Rarity75 Sat 24-Sep-16 09:48:18

aye sorry to hear that, it's crap that people try to do that to kids. It's point scoring power play. One day your DS will figure out what is truth and what is lies by himself I hope flowers

ayeokthen Sat 24-Sep-16 09:52:21

Rarity75 thanks, it's not easy for us when it's all aimed at us at all is it? I felt he could lash out at me because I was the constant, he knew I'd never leave him and was always there. I have to say that 8 years down the line it's very much settled down and he sees his dad once a fortnight and barely mentions him the rest of the time. His dad chooses not to call and speak to him or Skype or anything. DS has just accepted this that's the way it is. I hope your DD gets there one day too flowers

Rarity75 Sat 24-Sep-16 10:00:20

Thank you, I hope so too. She is so very little still and believes the Disney Dream of happy ever after. She knows I will never leave her too and has a great relationship with her GP's. She has had some losses to this year. The cat and a GP on his side. I think it's affected her, and made her less secure, hence the demands for daddy to move back home.

ayeokthen Sat 24-Sep-16 10:47:14

Losses can be terribly traumatic to a child, it makes sense that she's trying to make sense of her world and who is in it. Bless her, she's got a lovely mum, she'll be ok.

Kr1stina Sat 24-Sep-16 12:25:46

Tell her that you and her father will never live together again, that you were not happy living with him. That there were some happy times - like having a baby - but too many sad times .

Say that you know it's hard to understand , there thing are hard enough for adults to work out , let alone little kids.

But it's ok for her to feel sad or angry about it and she can talk to you about any time she wants .

Rarity75 Sat 24-Sep-16 15:21:13

Thank you all for your advice.

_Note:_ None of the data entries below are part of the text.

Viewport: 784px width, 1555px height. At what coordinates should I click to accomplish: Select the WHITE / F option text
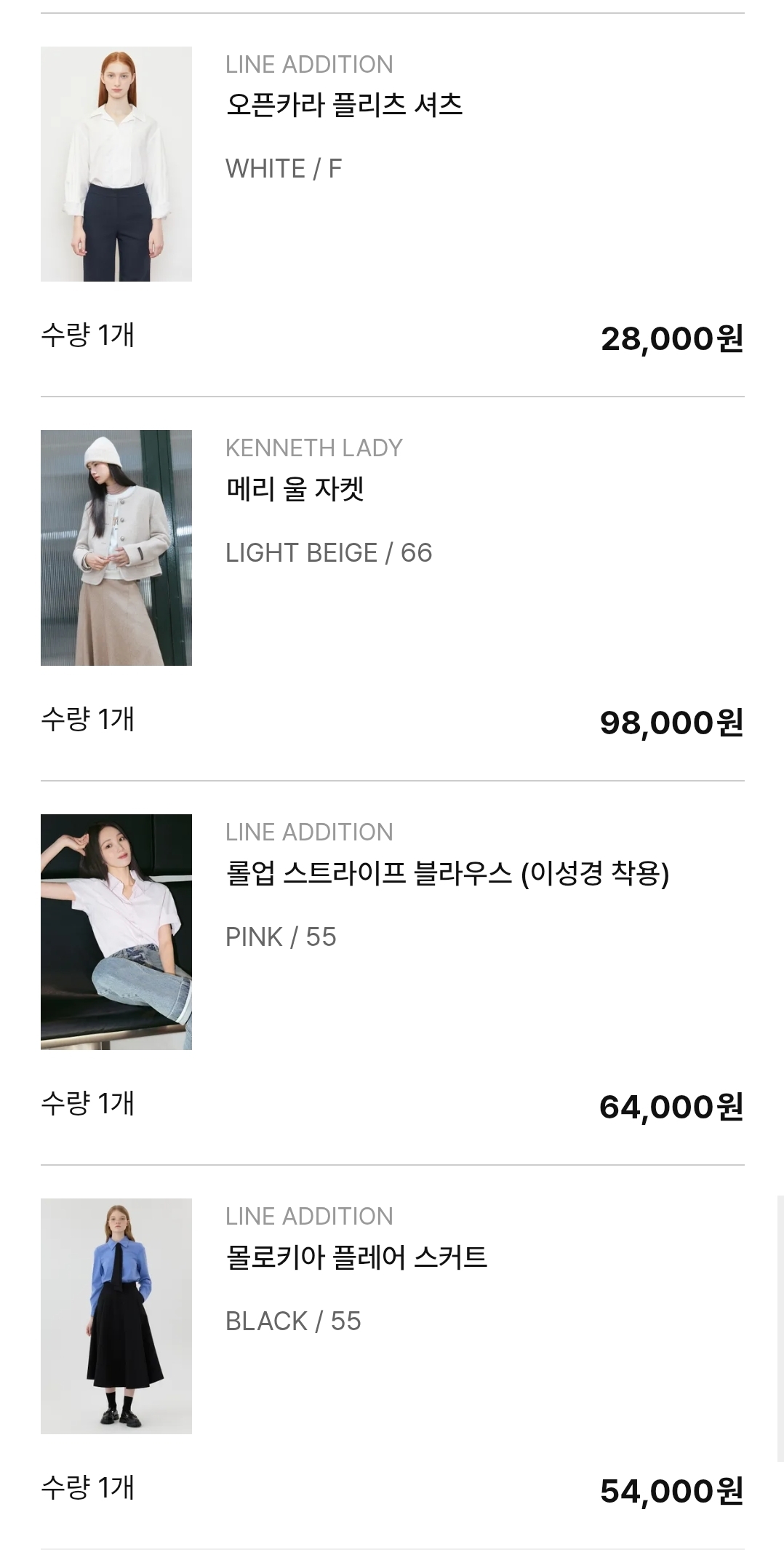pyautogui.click(x=284, y=169)

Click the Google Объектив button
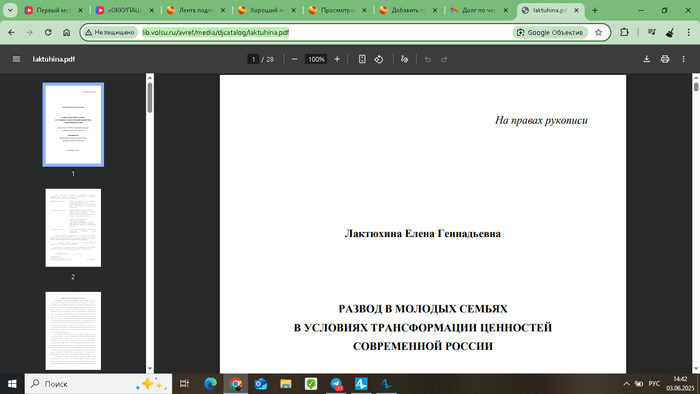pos(550,32)
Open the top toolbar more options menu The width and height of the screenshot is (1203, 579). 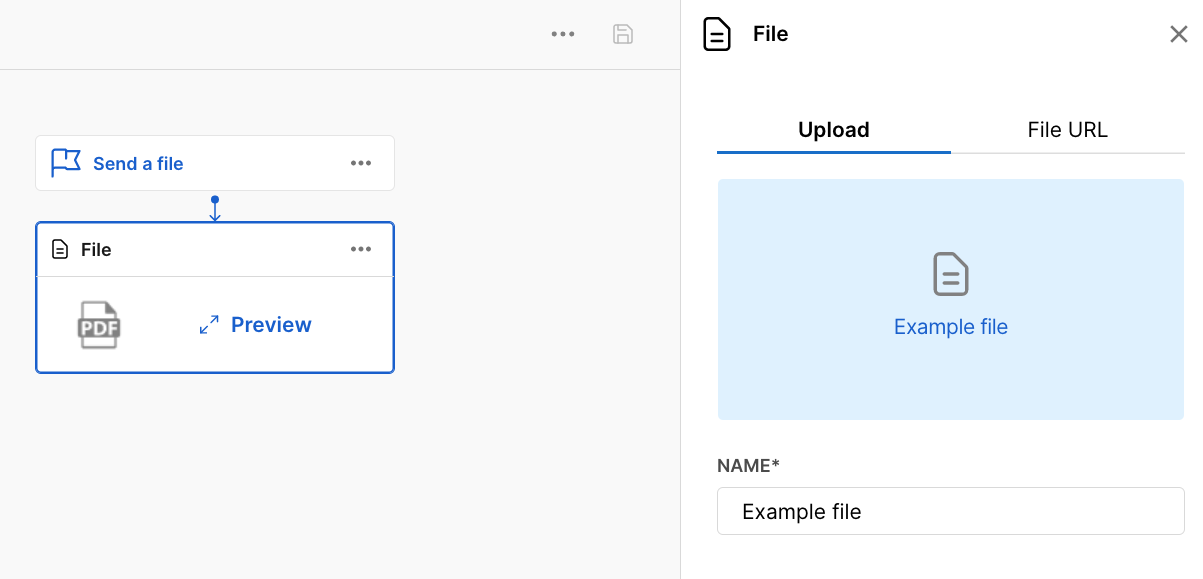(x=563, y=34)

It helps to have more words to my arsenal! It's hard also because I don't know what he says to her. Although we do speak (when we have to) he isn't a great communicator and he blames me not his behaviour for the split. Also I am pursuing him over shared debt that he doesn't pay for so its difficult at the moment.

We've been to a swimming morning to start lessons and then went looking for a kitten. Currently doing decoupage whilst I ignore the housework! Tears of this morning are gone for now.

Love MN got me through some really tough times and you lot are great!